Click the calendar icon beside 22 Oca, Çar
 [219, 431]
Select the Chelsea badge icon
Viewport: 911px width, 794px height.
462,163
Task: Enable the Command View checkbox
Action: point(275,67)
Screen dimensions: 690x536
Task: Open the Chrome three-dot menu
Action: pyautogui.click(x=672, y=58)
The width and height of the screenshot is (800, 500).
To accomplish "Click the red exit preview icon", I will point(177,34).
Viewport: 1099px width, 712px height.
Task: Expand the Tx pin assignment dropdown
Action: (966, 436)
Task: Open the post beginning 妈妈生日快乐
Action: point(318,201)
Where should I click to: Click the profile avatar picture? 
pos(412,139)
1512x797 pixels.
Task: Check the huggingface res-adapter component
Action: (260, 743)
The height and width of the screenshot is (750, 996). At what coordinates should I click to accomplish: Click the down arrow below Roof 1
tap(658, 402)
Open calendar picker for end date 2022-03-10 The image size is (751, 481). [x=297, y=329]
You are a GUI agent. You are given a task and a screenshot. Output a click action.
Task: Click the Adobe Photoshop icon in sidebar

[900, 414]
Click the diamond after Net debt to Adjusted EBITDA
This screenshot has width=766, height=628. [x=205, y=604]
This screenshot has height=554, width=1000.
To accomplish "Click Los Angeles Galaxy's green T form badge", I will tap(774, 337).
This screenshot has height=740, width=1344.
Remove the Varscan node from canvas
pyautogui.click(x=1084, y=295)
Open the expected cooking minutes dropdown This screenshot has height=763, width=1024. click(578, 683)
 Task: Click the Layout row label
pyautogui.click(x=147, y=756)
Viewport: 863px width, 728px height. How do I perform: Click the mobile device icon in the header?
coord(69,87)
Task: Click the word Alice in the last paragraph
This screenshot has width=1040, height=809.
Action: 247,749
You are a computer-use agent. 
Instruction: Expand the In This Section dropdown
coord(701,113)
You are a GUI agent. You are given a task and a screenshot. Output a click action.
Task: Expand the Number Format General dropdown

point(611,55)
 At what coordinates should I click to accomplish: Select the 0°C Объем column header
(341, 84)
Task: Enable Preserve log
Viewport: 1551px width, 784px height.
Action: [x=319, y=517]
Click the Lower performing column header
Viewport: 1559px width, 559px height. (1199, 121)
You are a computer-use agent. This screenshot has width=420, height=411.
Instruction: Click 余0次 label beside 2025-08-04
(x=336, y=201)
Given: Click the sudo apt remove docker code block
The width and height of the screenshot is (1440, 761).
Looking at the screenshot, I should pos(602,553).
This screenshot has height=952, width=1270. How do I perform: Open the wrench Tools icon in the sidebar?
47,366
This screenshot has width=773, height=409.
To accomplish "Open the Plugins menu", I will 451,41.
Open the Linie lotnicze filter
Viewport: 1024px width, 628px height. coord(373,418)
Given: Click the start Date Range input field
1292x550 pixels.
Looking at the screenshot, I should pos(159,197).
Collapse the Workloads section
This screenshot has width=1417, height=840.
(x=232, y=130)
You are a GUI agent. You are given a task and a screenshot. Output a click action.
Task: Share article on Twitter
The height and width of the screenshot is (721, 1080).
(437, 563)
-*-*-
DIRECTION
Edit the records above so that every "GUI agent" becomes "interface agent", and leave all other text unchanged.

ANSWER TO THIS PROBLEM
Click the calendar icon beside 22 Oca, Çar
 [219, 431]
Select the Chelsea badge icon
Viewport: 911px width, 794px height.
462,163
Task: Enable the Command View checkbox
Action: point(275,67)
Screen dimensions: 690x536
Task: Open the Chrome three-dot menu
Action: pyautogui.click(x=672, y=58)
The width and height of the screenshot is (800, 500).
To accomplish "Click the red exit preview icon", I will point(177,34).
Viewport: 1099px width, 712px height.
Task: Expand the Tx pin assignment dropdown
Action: (966, 436)
Task: Open the post beginning 妈妈生日快乐
Action: point(318,201)
Where should I click to: Click the profile avatar picture? 
pos(412,139)
1512x797 pixels.
Task: Check the huggingface res-adapter component
Action: (260, 743)
The height and width of the screenshot is (750, 996). At what coordinates should I click to accomplish: Click the down arrow below Roof 1
tap(658, 402)
Open calendar picker for end date 2022-03-10 The image size is (751, 481). [x=297, y=329]
You are a interface agent. You are given a task and a screenshot. Output a click action.
Task: Click the Adobe Photoshop icon in sidebar

[900, 414]
Click the diamond after Net debt to Adjusted EBITDA
This screenshot has width=766, height=628. [x=205, y=604]
This screenshot has height=554, width=1000.
To accomplish "Click Los Angeles Galaxy's green T form badge", I will tap(774, 337).
This screenshot has height=740, width=1344.
Remove the Varscan node from canvas
pyautogui.click(x=1084, y=295)
Open the expected cooking minutes dropdown This screenshot has height=763, width=1024. click(578, 683)
 Task: Click the Layout row label
pyautogui.click(x=147, y=756)
Viewport: 863px width, 728px height. How do I perform: Click the mobile device icon in the header?
coord(69,87)
Task: Click the word Alice in the last paragraph
This screenshot has width=1040, height=809.
Action: 247,749
You are a computer-use agent. 
Instruction: Expand the In This Section dropdown
coord(701,113)
You are a interface agent. You are given a task and a screenshot. Output a click action.
Task: Expand the Number Format General dropdown

point(611,55)
 At what coordinates should I click to accomplish: Select the 0°C Объем column header
(341, 84)
Task: Enable Preserve log
Viewport: 1551px width, 784px height.
Action: [x=319, y=517]
Click the Lower performing column header
Viewport: 1559px width, 559px height. (1199, 121)
You are a computer-use agent. This screenshot has width=420, height=411.
Instruction: Click 余0次 label beside 2025-08-04
(x=336, y=201)
Given: Click the sudo apt remove docker code block
The width and height of the screenshot is (1440, 761).
Looking at the screenshot, I should pos(602,553).
This screenshot has height=952, width=1270. How do I perform: Open the wrench Tools icon in the sidebar?
47,366
This screenshot has width=773, height=409.
To accomplish "Open the Plugins menu", I will 451,41.
Open the Linie lotnicze filter
Viewport: 1024px width, 628px height. coord(373,418)
Given: Click the start Date Range input field
1292x550 pixels.
Looking at the screenshot, I should pos(159,197).
Collapse the Workloads section
This screenshot has width=1417, height=840.
(x=232, y=130)
You are a interface agent. You are given a task and a screenshot. Output a click action.
Task: Share article on Twitter
The height and width of the screenshot is (721, 1080).
(437, 563)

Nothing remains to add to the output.